Ubiquiti Networks has sent out notification emails to its customers informing them of a recent security breach. According to Ubiquiti, the intruder accessed servers that stored data on UI.com users, such as names, email addresses, and salted and hashed passwords. It is currently unclear how many users have been affected.
The company says there is no indication that there has been unauthorized activity with respect to any user's account. Ubiquiti instructed users to change their passwords on any website where they use the same password or user ID.
Joseph Carson, chief security scientist and Advisory CISO at Thycotic, notes that passwords are again at the forefront of the latest unauthorized access at network equipment provider Ubiquiti Networks."
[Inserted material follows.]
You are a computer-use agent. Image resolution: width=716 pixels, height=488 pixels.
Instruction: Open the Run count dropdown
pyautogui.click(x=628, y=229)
"The latest data breach, and unauthorized access, has led Ubiquiti to advise its customers to rotate passwords, including any other internet services where the same passwords have been used - a common poor practice that results in data breaches escalating further. The response has been mixed as the notification did not provide much details on what a good password is or using a password management solution to help increase the security of such privileged access. The scary thought is whether or not this unauthorized access has allowed attackers access to customer’s networks, including security camera footage," Carson says.
He adds, "Companies, such as Ubiquiti, that focus on access and security should demand multi-factor authentication by default and integrate into password management security solutions, as this breach shows the importance of not letting a password be your only security control.”